Had things happened differently, we may never have learned Janet Cooke's name. Fact is, we do know who she is, because on Sept. 28,1980, The Washington Post ran a front-page story she wrote about an 8-year-old heroin addict named Jimmy.
The words she wrote -- more than 2,000 of them -- were compelling reading, so much so that they garnered the attention of the committee that awards Pulitzer prizes. According to a 28-page ombudsman's report written by Bill Green for The Washington Post, Cooke received a phone call from her editors on April 3, 1981, informing her that she had won a Pulitzer for her story. On April 14, less than a day after the awards were publicly announced, the report says, Cooke confirmed to her editors what they suspected was true, and agreed that she wouldn't accept the prize.
Jimmy never existed.
How is it that the story got past the sharp eyes of copy editors and made it to print? That's the question posed by William G. Connolly, a former senior editor at The New York Times who developed a comprehensive policy on ethics and conflicts of interest for the paper's news department.
"It is a cautionary tale for all newspaper editors, especially copy editors," Connolly said.
Eighty people, during two sessions at the ACES national conference in Long Beach, were invited to examine Cooke's story as it appeared in print and discuss the problems they found in it.
Participants found that quite a few elements of the story did not make sense:
- Why didn't any of Jimmy's teachers notice the heroin tracks "freckling the baby-smooth skin of his thin brown arms"?
- Why would someone shoot up the boy, knowing he couldn't pay for his habit himself?
- Could Jimmy really be an 8-year-old fourth grader, considering his truancy from school?
- Why does his mother's English seem to fluctuate between "street speak" and proper English – within the same sentence?
- And why would someone let a reporter watch him get a child high?
"It seems to me," Connolly said, "that there is little that's impossible here, but there's a lot that's implausible."
Where were the copy editors to ask these questions?
The ombudsman's report suggests that the sharp level of skepticism with which editors are taught to approach stories may have been dulled in Cooke's case.
Her editors had asked Cooke to reveal neither Jimmy's nor his mother's identities.
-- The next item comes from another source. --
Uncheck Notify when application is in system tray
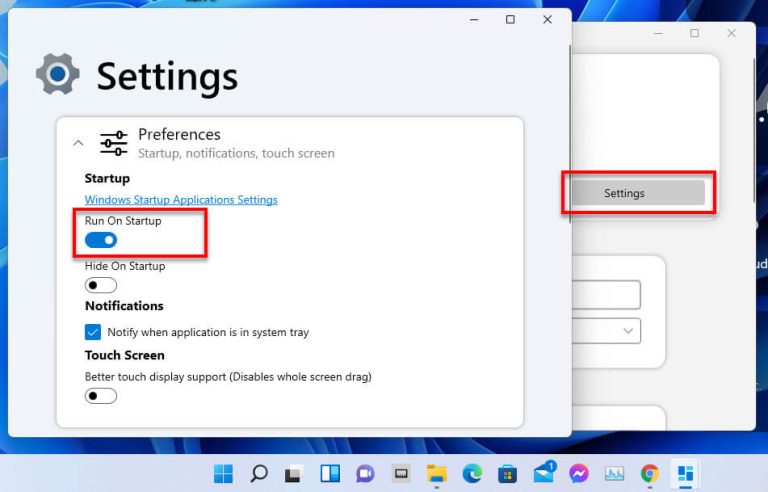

The report says that the dozens of stories she submitted before "Jimmy's World" were lauded by her supervisors.
Editors may have more readily believed the story because Cooke had black skin, a fact that may have gotten her more access to such a story than white reporters would find. A reporter's track record of turning in accurate, brilliantly written stories shouldn't mean his or her newest one will be flawless, Green's report says. And Connolly said the process by which the story was printed is not essential to know.
What is worth considering is that all an editor – regardless of his or her level of experience – needs to see is the copy itself. Anyone able to think critically should be able to see the conflicts and contradictions presented in Cooke's story, Connolly said.
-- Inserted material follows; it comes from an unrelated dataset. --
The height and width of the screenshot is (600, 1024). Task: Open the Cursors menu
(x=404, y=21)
Consider what would have happened, Connolly said, had things been done differently. Perhaps Cooke's piece would have been held, for a day, while she "checked out" some of the discrepancies. Perhaps she would have had trouble finding Jimmy, and would, therefore, be unable to ensure her "facts" were right.
Perhaps she would have gotten another assignment, effectively sending Jimmy's story to the back of a drawer, where it would have gotten buried and forgotten.
Perhaps disaster could have been averted.
Editors are there to be skeptics. Acutely aware of, as Connolly said, things that "do not compute." They must see the forest and the trees, watching that both the details and the bigger picture make sense.
"They should think about how critical it is that they be good at what they do and pay attention to it," Connolly said in an interview before the conference. "Copy editing can save the world if it's done well enough."